Accueil ACTUALITÉS REDEVANCE DU TUYAU DE GORO: LA JUSTICE SANCTIONNE PIERRE FROGIER EN CONFIRMANT L“ERREUR MANIFESTE D’APPRÉCIATION”

REDEVANCE DU TUYAU DE GORO: LA JUSTICE SANCTIONNE PIERRE FROGIER EN CONFIRMANT L“ERREUR MANIFESTE D’APPRÉCIATION”

Communiqué du mercredi 13 février 2013

En mars 2012, le tribunal administratif, saisi par l’association Ensemble Pour La Planète, avait annulé l’arrêté par lequel Pierre Frogier avait fixé à 27 millions seulement la redevance due par Vale au titre de l’occupation du domaine public maritime par le tuyau rejetant en mer les effluents de son usine. La sentence du tribunal était implacable :

le président de la province Sud, en fixant un montant si faible au regard de l’importance de ce tuyau pour le fonctionnement de l’usine, avait commis une « erreur manifeste d’appréciation ».

Une erreur d’autant plus choquante que le RUMP répète à l’envi que la province Sud est financièrement exsangue, au point de menacer de suspendre le paiement des aides sociales.

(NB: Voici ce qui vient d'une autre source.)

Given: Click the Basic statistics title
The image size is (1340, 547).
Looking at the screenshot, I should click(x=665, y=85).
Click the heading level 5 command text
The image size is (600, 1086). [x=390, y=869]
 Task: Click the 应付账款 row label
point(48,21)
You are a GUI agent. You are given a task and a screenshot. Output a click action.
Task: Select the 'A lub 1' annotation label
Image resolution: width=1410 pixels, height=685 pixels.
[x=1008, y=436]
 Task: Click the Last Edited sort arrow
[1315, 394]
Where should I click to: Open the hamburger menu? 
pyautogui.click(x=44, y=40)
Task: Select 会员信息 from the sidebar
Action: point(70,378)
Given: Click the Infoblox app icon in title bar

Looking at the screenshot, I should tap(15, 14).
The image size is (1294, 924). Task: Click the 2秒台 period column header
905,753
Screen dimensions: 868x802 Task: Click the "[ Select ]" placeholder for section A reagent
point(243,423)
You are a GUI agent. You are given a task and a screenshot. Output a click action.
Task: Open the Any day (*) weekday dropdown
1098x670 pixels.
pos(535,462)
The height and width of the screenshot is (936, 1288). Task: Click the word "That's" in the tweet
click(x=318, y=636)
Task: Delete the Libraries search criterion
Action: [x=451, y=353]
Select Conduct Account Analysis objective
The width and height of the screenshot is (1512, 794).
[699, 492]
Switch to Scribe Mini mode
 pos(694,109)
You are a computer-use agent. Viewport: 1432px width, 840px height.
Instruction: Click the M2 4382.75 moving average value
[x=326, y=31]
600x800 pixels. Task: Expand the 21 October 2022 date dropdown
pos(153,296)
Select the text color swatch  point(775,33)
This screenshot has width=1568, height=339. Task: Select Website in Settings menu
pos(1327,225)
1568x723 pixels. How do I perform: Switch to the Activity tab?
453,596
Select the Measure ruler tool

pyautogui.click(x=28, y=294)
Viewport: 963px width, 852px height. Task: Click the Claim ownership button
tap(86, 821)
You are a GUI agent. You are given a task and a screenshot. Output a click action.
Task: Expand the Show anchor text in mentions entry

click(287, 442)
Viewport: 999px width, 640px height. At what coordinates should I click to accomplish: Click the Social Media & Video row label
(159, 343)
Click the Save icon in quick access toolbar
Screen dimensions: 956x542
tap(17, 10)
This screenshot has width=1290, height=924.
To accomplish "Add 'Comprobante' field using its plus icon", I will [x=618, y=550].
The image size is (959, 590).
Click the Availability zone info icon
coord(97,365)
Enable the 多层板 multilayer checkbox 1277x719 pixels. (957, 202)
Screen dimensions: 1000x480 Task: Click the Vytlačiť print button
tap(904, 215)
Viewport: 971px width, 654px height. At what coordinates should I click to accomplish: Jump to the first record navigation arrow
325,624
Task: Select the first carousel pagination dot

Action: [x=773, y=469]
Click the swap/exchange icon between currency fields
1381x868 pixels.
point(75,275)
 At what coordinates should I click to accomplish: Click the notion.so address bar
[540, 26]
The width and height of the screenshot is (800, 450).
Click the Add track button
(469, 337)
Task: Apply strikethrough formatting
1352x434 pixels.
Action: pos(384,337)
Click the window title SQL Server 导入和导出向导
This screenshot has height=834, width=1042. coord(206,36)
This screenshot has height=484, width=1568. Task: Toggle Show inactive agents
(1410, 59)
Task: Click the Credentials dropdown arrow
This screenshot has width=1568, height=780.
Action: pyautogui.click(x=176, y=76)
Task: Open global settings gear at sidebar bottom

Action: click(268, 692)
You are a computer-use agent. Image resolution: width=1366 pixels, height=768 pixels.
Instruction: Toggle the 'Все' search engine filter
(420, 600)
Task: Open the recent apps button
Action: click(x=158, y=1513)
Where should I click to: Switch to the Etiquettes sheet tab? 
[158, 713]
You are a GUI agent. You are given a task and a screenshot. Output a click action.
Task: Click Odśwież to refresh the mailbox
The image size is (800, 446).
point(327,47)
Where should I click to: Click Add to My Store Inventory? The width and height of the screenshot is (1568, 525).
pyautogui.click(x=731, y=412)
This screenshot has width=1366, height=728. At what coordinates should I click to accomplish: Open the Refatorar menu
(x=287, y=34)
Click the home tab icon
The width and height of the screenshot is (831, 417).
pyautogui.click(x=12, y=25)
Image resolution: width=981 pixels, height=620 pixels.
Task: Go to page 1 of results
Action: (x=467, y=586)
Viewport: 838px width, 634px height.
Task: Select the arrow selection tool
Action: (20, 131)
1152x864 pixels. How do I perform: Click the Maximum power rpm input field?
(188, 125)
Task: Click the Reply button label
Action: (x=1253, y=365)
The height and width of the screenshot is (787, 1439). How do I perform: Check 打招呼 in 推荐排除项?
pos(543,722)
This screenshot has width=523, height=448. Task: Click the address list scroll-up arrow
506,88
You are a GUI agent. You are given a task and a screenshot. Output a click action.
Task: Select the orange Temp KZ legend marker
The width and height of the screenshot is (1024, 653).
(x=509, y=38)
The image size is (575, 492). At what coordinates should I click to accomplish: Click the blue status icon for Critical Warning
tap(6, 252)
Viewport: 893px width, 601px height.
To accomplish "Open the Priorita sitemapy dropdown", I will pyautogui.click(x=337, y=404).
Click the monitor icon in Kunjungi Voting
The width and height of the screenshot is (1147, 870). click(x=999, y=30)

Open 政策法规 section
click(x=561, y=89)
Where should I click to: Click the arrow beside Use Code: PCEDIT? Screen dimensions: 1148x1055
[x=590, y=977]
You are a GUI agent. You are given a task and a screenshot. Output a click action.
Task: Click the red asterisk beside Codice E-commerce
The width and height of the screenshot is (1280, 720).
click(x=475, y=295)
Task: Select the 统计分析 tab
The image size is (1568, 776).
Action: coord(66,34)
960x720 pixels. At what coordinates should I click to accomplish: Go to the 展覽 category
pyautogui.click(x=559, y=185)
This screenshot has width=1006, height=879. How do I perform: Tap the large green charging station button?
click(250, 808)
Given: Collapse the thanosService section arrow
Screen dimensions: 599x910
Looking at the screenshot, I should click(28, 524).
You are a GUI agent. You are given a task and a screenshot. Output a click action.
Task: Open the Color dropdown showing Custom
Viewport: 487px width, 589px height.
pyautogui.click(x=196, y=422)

Vale a fait appel de cette décision de justice, mais l’on apprend aujourd’hui que la cour administrative d’appel de Paris a confirmé que la province avait bien commis une erreur grossière.

En effet, dans son jugement daté du 31 décembre dernier, la cour considère « que le montant de la redevance annuelle, compte tenu notamment du chiffre d’affaires généré par l’usine, ne constitue pas une juste contrepartie des avantages de toute nature qu’en retire l’exploitant et est, ainsi, manifestement insuffisant ». Elle affirme en conséquence « que le président de l’assemblée de la province Sud a, ainsi que l’ont jugé à bon droit les premiers juges, entaché son arrêté d’une erreur manifeste d’appréciation »

Suprême humiliation pour Pierre Frogier, la cour donne la solution à retenir, en rappelant « que des arrêtés précédents avaient partiellement assis la redevance due au titre de la même installation sur un pourcentage de 1 % du chiffre d’affaires de l’usine ».

C’était en effet le cas de l’arrêté signé le 24 janvier 2008 par Philippe Gomès, alors président de l’assemblée de la province Sud, qui devait permettre à la province d’encaisser plus d’un milliard par an, une fois atteints les objectifs de production de l’usine. Cet arrêté avait certes été annulé, sur une saisine du haut-commissaire, mais pour des problèmes de pure forme, et non sur le fond.